Short task 1 >> Could you update the entries in the stretch from the line containing "This screenshot has" through the line containing "pos(419,338)", replacing "highest spike" with "lowest dip" and changing nothing else? Leave the pictures out of your answer.

Source passage >>
....................

There is also no particular limitation on the reaction time, and it is sufficient that the reaction time is set as appropriate depending on the reaction temperature, the types and amounts of the coupling target compounds, SD, and the reaction solvent, the reaction pressure, and the like. In general, the reaction time is 1 to 24 hours and preferably 1 to 6 hours.

Moreover, all of the agents required in the coupling method according to this embodiment, namely the coupling target compounds, SD, the reaction solvent, and the like, can be handled stably in an atmosphere, thus making it possible to perform the reaction under normal pressure conditions in an atmosphere. However, the reaction may also be performed in an inert gas atmosphere that is filled with argon gas, nitrogen gas, or the like, or under increased pressure or reduced pressure, and there is no particular limitation.

Here, when the coupling target compounds are reacted with SD, it is preferable that 1 to 4 ml of the reaction solvent is used with respect to 1 mmol of the coupling target compounds, and SD is reacted with the coupling target compounds in the reaction solvent under conditions where the ratio of the amount of the coupling target compounds to the amount of SD is 1:1 to 1:3. In a case of cross-coupling, it is preferable to prepare the halogenated pyridine compound, the halogenated aromatic compound, and SD such that a molar equivalent ratio therebetween is 1:1:1 to 1:1:3. The substance amount of SD herein means the substance amount in terms of the alkali metal contained in SD.

The usage amount of SD can be set as appropriate depending on the types and amounts of the starting materials and the reaction solvent, but the usage amount of SD may affect the halogenation ratio of the coupling product. For example, when a small amount of SD is used, halogen derived from the coupling target compounds is likely to remain in the coupling product, whereas, if the usage amount of SD is increased, halogen derived from the coupling target compounds is not likely to remain in the coupling product, and the halogen atom is likely to be substituted by a hydrogen atom. Therefore, it is preferable to adjust the amount of SD depending on the desired coupling product.

With the coupling method according to this embodiment, the pyridine compound represented by General Formula (III) is obtained. In the pyridine compound, an aromatic ring is linked to a pyridine ring through a carbon-carbon bond. The pyridine ring and the aromatic ring in the pyridine compound represented by General Formula (III) may have been subjected to substitution using a hydrocarbon group, and the hydrocarbon group is derived from the halogenated pyridine compound represented by General Formula (I) and the halogenated aromatic compound represented by General Formula (II), which are coupling target compounds. Furthermore, the pyridine ring or aromatic ring in the pyridine compound represented by General Formula (III) may have been subjected to substitution using a halogen atom, and the halogen atom is also derived from the above-described coupling target compounds.

....................

Short task 2 >> Can you rewrite the paragraph of the coupling passage that begins "The usage amount of SD" more briefly while keeping its main facts?

Extracted entries >>
....................

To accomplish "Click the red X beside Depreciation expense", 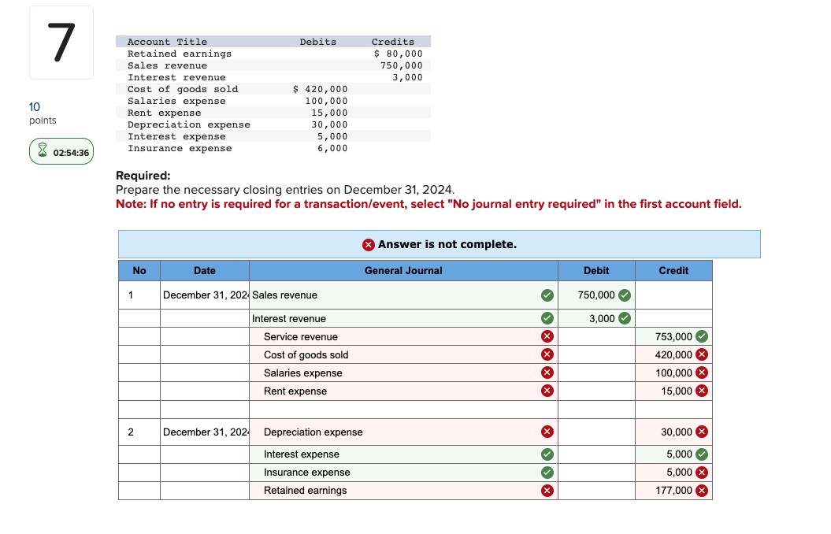I will (x=546, y=432).
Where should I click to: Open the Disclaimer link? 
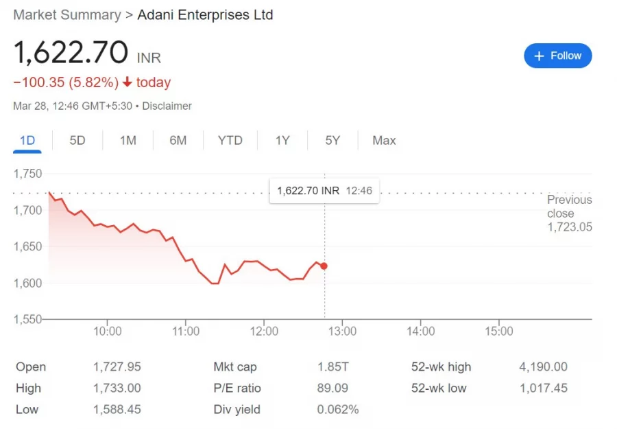click(167, 106)
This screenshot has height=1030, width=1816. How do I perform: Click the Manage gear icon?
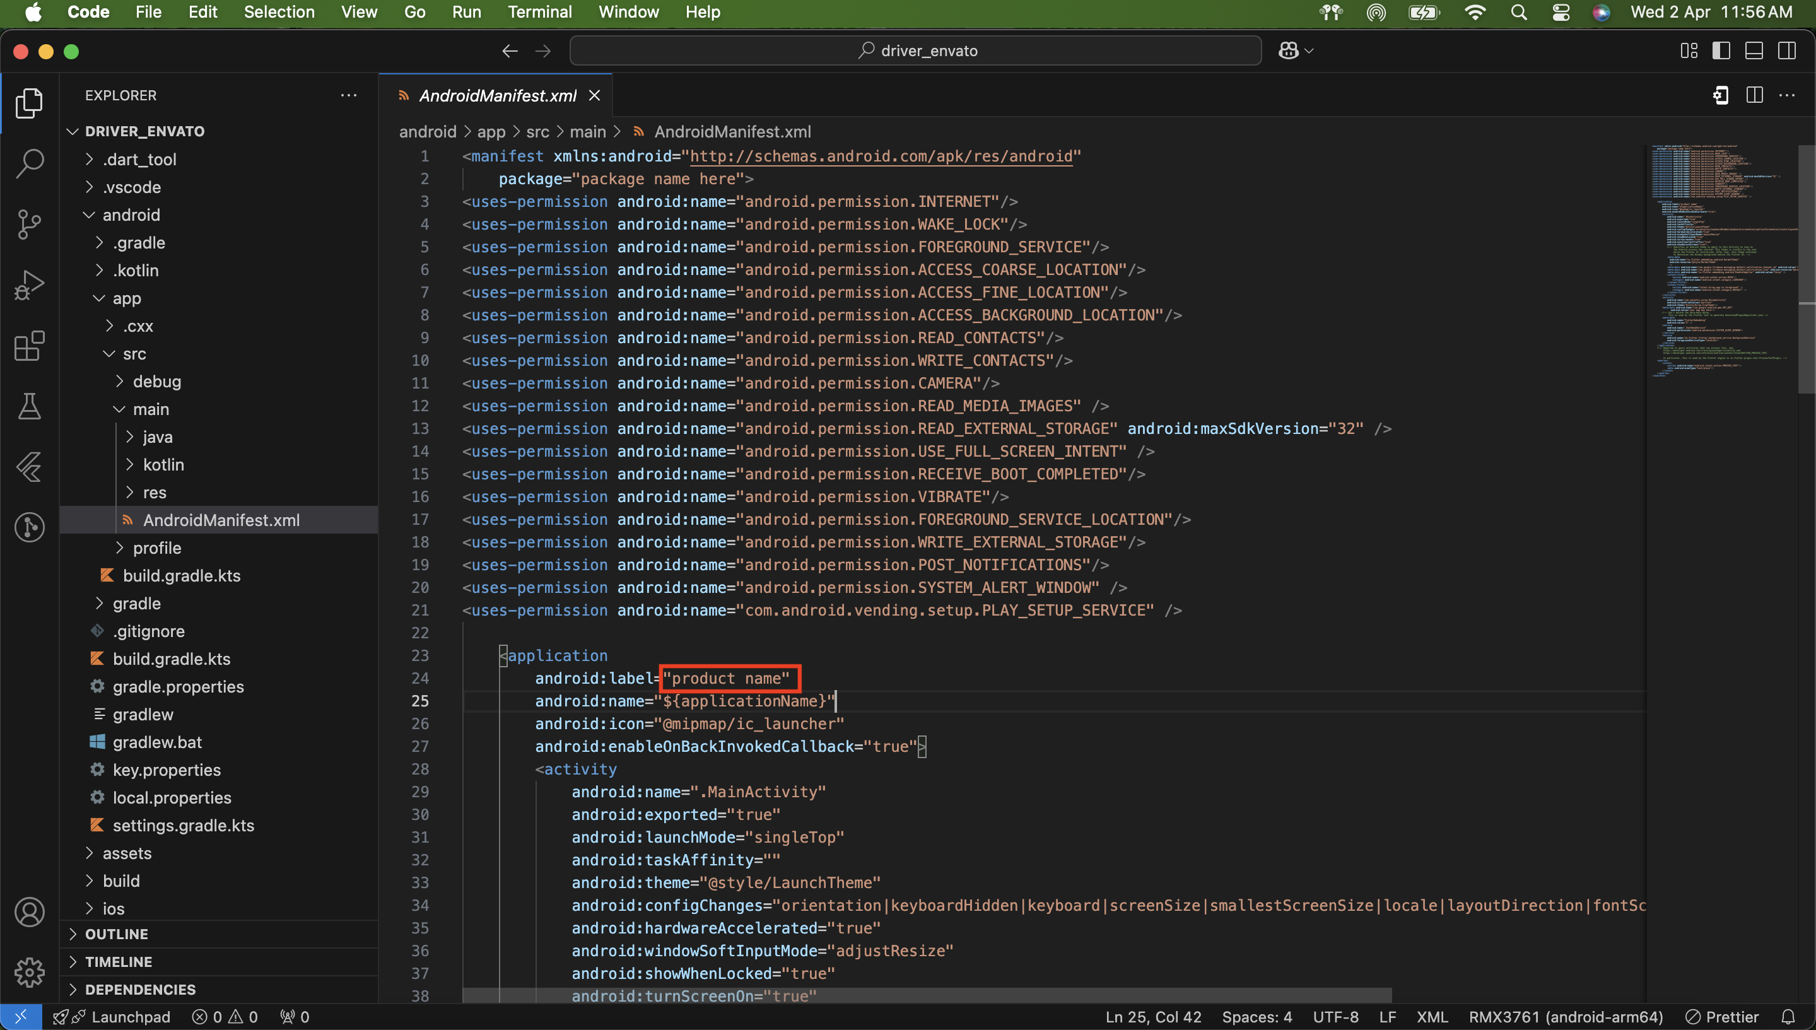[29, 972]
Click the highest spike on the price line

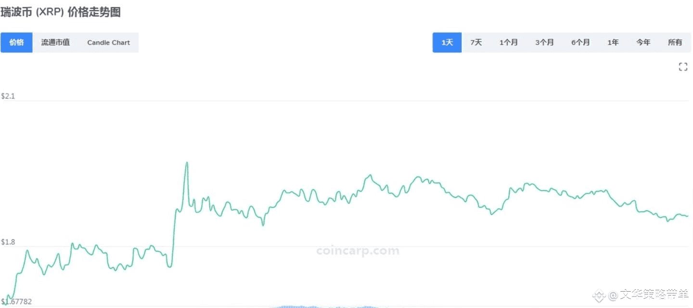click(x=187, y=163)
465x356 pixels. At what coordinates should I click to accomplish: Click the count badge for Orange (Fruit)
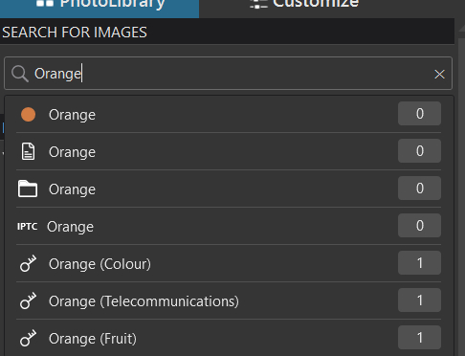pos(419,338)

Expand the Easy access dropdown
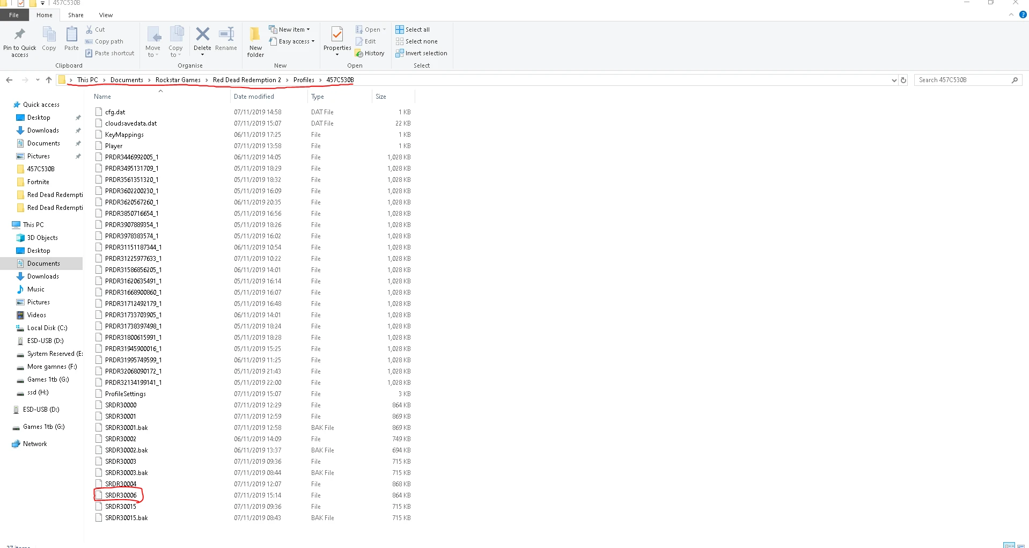point(292,41)
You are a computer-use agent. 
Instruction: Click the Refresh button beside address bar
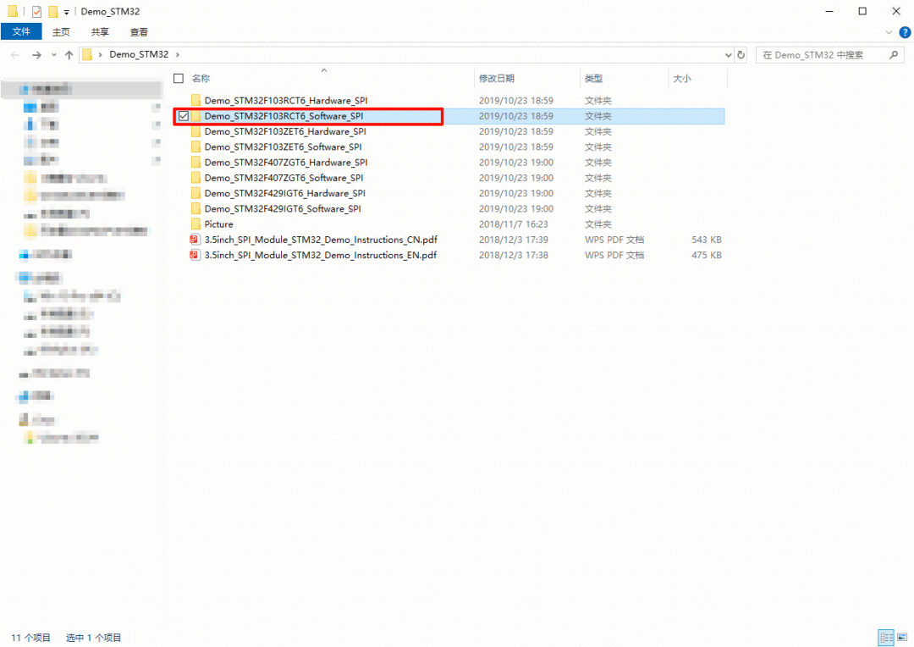coord(741,55)
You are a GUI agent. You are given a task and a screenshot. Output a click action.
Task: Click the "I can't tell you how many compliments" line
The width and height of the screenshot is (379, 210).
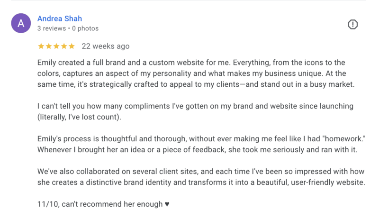tap(195, 106)
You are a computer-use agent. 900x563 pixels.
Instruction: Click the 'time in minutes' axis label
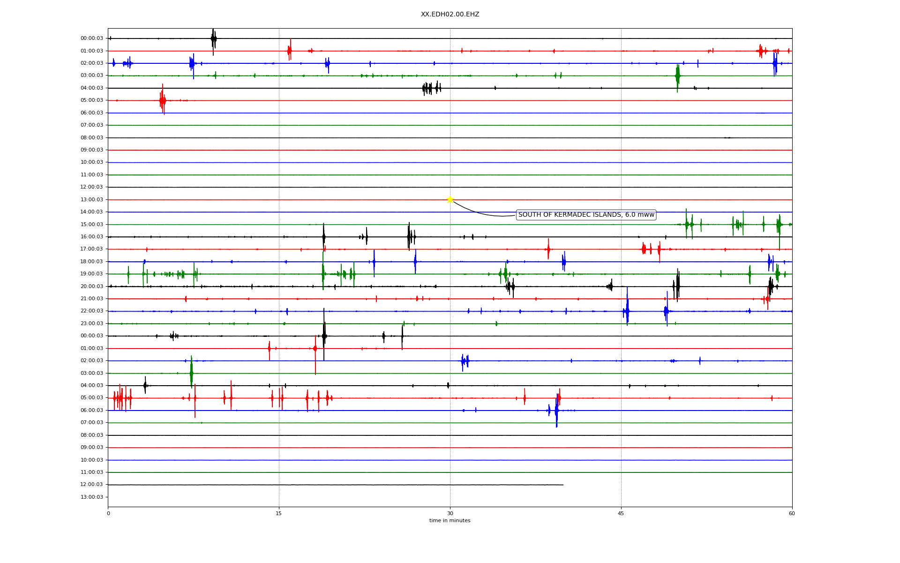[x=450, y=520]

....................

Full output 1 >>
This screenshot has height=1030, width=1816. How do I perform: Click the Manage gear icon?
[29, 972]
Click the lowest dip on the price line

click(x=187, y=163)
465x356 pixels. At what coordinates should I click to accomplish: Click the count badge for Orange (Fruit)
pos(419,338)

Full output 2 >> The amount of SD can be chosen to suit the types and amounts of the starting materials and the reaction solvent, but it affects the halogenation ratio of the coupling product. With a small amount of SD, halogen from the coupling target compounds tends to remain in the product. With more SD, it tends not to remain, and the halogen atom is likely to be replaced by a hydrogen atom. The SD amount should therefore be adjusted to the desired coupling product.